DIRECTIVE –
Write out the material below again, substituting "screen capture" for every "screenshot" and changing nothing else. Omit the pictures from your version.

SUPPLIED INFORMATION below:

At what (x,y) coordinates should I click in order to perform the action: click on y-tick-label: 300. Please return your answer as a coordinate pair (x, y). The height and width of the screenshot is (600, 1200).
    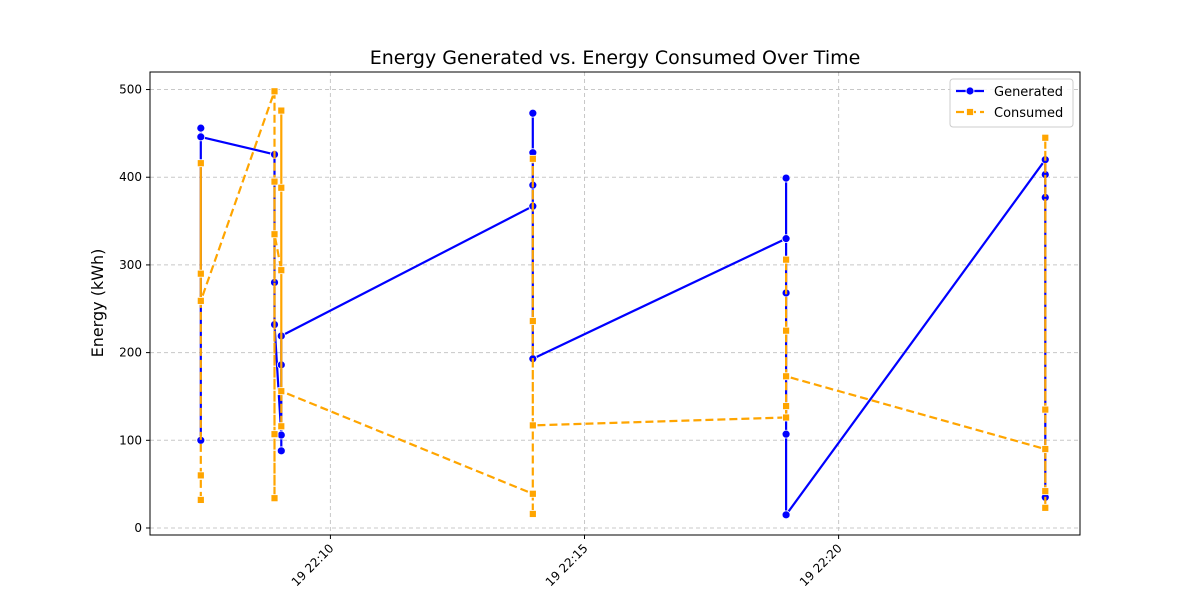
    Looking at the image, I should click on (130, 265).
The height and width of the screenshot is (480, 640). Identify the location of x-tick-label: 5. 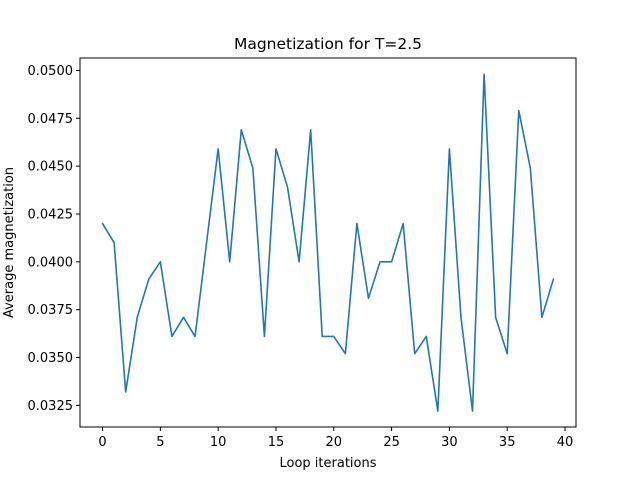
(160, 442).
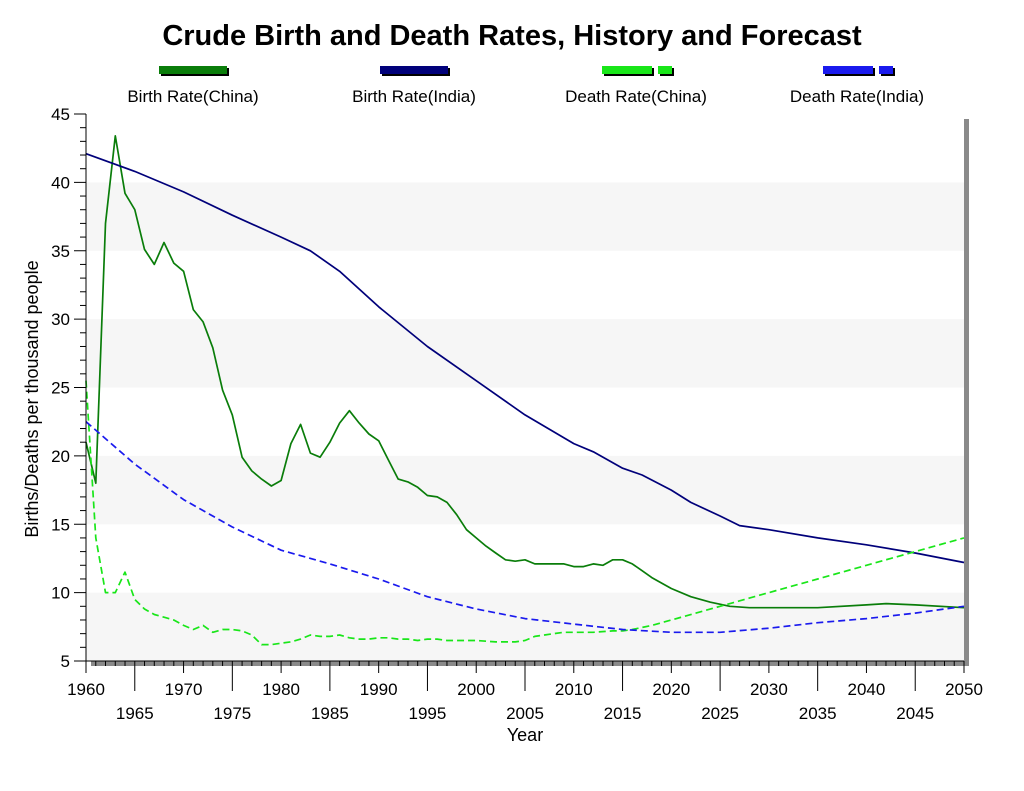  I want to click on x-tick-label: 2020, so click(671, 690).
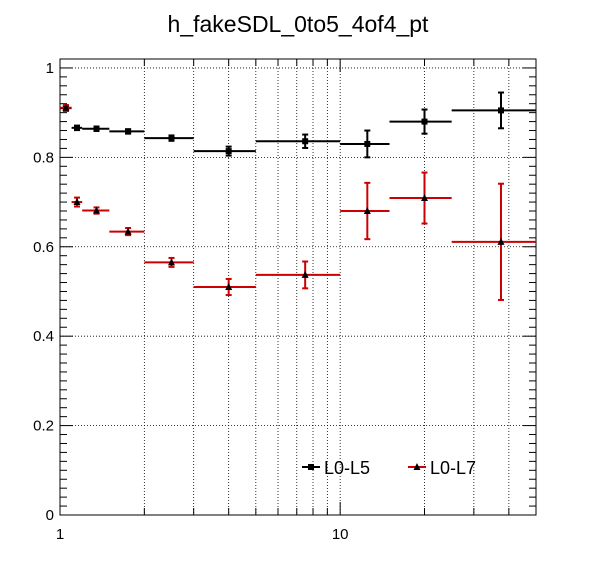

End of SUPPLIED INFORMATION.

RESULT –
At what (x,y) coordinates should I click in order to perform the action: click on y-tick-label: 300. Please return your answer as a coordinate pair (x, y). The height and width of the screen capture is (600, 1200).
    Looking at the image, I should click on (130, 265).
The height and width of the screen capture is (480, 640). Identify the location of x-tick-label: 5. 
(160, 442).
  I want to click on x-tick-label: 2020, so click(671, 690).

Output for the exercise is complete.